A doctor and researcher with extensive knowledge of heart and metabolic health recently published the results of a clinical trial that produced some incredibly intriguing and unexpected results. The participants in this trial were divided into one of three groups as part of the methodology. They adhered to the prescribed diets for the prescribed 20 weeks. 20% of the protein in each of the three diets was present, but the carbohydrate and fat content varied.
Participants in the study received completely prepared, individually designed meals that they could either eat in the cafeteria or take to go. So there was no room for speculation regarding whether they actually ate the recommended macronutrient amounts.

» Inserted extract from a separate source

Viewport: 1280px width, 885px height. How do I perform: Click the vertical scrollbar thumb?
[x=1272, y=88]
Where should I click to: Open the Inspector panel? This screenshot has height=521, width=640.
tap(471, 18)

Here is how the diets broke down:
Low-carb: 20% carbohydrate, 21% fat
Moderate-carb: 40% carbohydrate, 14% fat
High-carb: 60% carbohydrate, 7% fat
At the end of the 20 weeks, the stunning results revealed:
“An excessively low-carb diet improved insulin-resistant dyslipoproteinemia and lipoprotein(a) without having a negative impact on LDL cholesterol. A major multi-centered trial powered on hard outcomes is needed to examine the possibility that carbohydrate restriction may reduce CVD (cardiovascular disease) risk independently of body weight.”
In other words, the low-carb, high-fat diet group showed greater improvements than the moderate or high-carb groups in terms of triglycerides, blood pressure, lipoprotein(a), and adiponectin (a hormone derived from fat that appears to play a crucial role in preventing insulin resistance/diabetes and atherosclerosis). Lipoprotein(a) is a class of protein that transports cholesterol in the blood and can cause LDL cholesterol to form plaques on blood vessel walls, resulting in blood vessel narrowing or blockage and artery hardening. High saturated fat intake had no detrimental effects on cholesterol or cardiovascular risk factors.

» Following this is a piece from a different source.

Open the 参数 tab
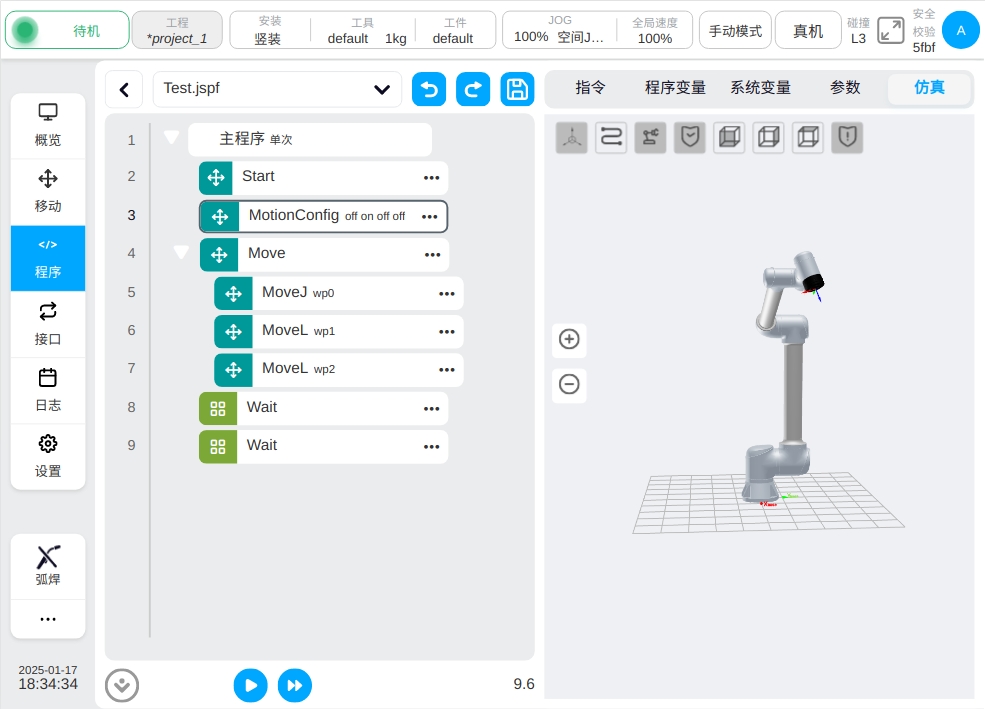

That goes against everything we have been told for a long time. The quality of the food and the origin of the fat, in my opinion, are the deciding factors in everything. We have been told for a long time that saturated fat is a dangerous substance, but this is not true. My personal opinion is that it depends on the source of the fat and how your particular metabolic profile reacts to saturated fat.
How do you feel about experimenting with a high-saturated-fat, low-carb diet?